The present invention relates generally to a compressor, and more particularly to a rotor of a supersonic compressor.
Compressors are used to compress fluids and are widely used in systems ranging from refrigeration units to jet engines. During operation, the compressor applies mechanical energy to a fluid at lower pressure to raise pressure of the fluid to higher pressure. Compression of the fluid is ether performed in a single stage or in multiple stages. Currently available compression technology varies from centrifugal compression systems to mixed flow compression systems, to axial flow compression systems. The performance of the compressor may be measured by a pressure ratio of the fluid before and after a compression stage. Typically, the pressure ratio achieved in single stage compression is relatively low. Higher pressure ratios are achievable by multistage compression. However, compressors having multiple stages tend to be large, complex and of high cost.

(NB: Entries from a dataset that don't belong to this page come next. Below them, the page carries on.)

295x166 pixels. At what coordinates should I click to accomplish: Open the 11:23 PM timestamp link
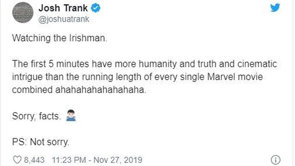pos(69,160)
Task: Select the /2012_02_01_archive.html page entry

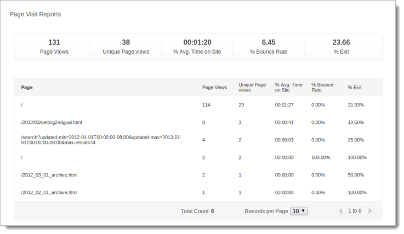Action: click(x=49, y=192)
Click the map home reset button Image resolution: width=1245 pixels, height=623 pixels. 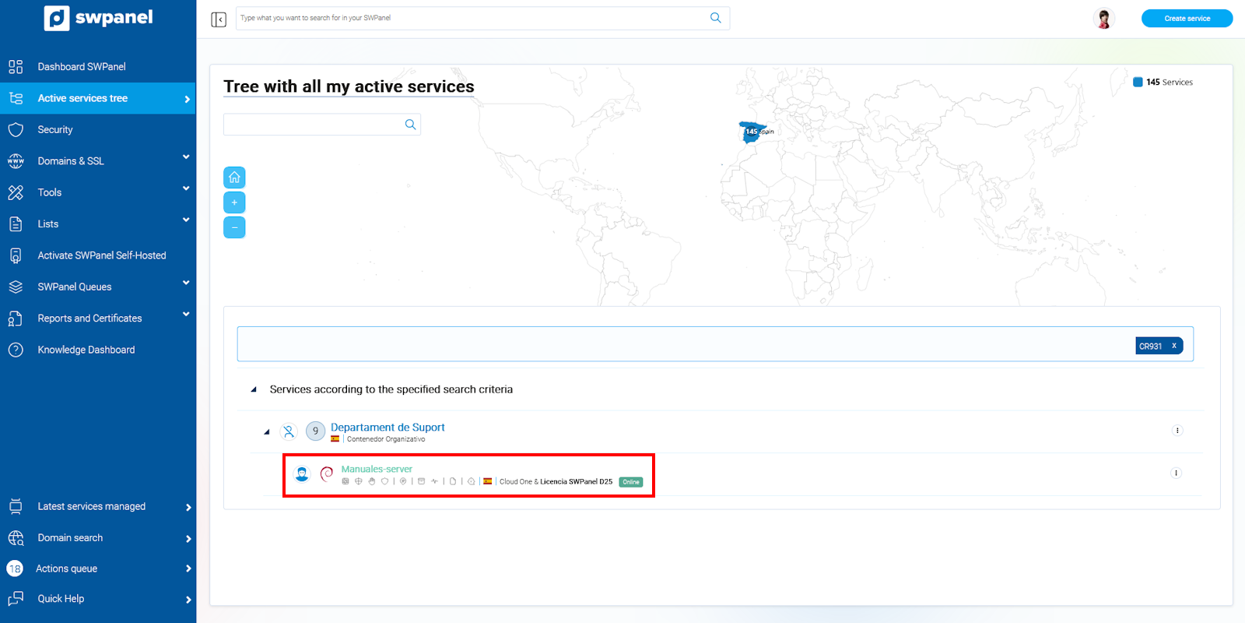click(x=234, y=178)
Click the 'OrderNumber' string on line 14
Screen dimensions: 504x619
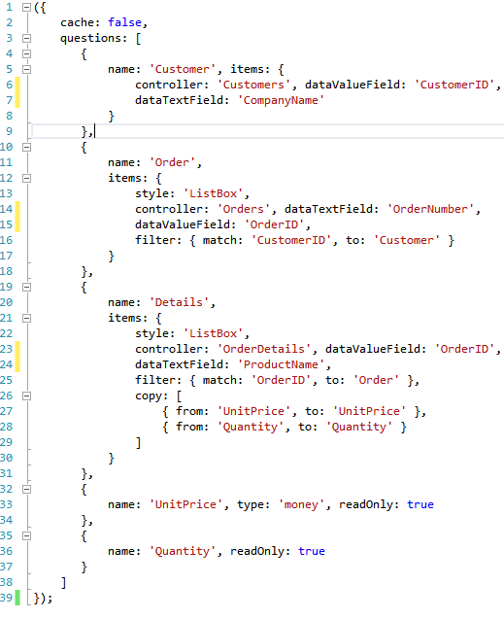tap(430, 209)
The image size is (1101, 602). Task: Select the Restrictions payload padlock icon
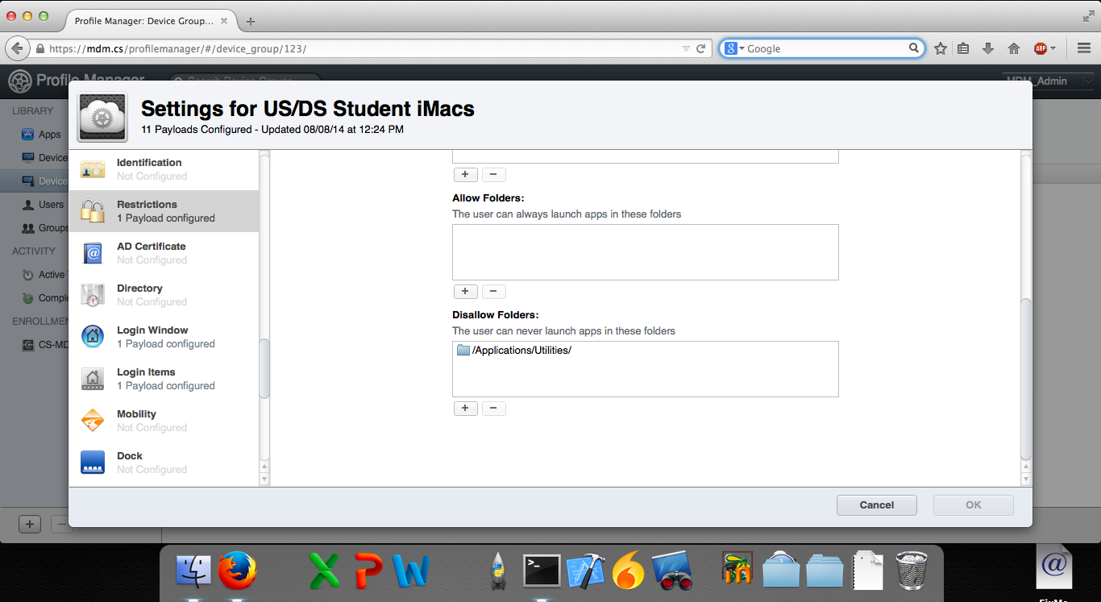click(93, 210)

Supersonic compressors are believed to overcome some of the limitations of conventional compressors. In such supersonic compressors, compression is performed by contacting an inlet fluid with a moving rotor having a plurality of rotor vanes which moves the inlet fluid from a low pressure side of the rotor to a high pressure side of the rotor. Generally, in such supersonic compressors, the velocity of the fluid at the high pressure side of the rotor is reduced to subsonic velocity due to generation of a normal shockwave within flow channels defined by the plurality of rotor vanes. An interaction of the normal shockwave with a boundary layer in the flow channels results in a local flow separation of the compressed fluid. Such local flow separation results in reduction of an overall operating efficiency of the compressor. Thus, there is a need for an enhanced supersonic compressor.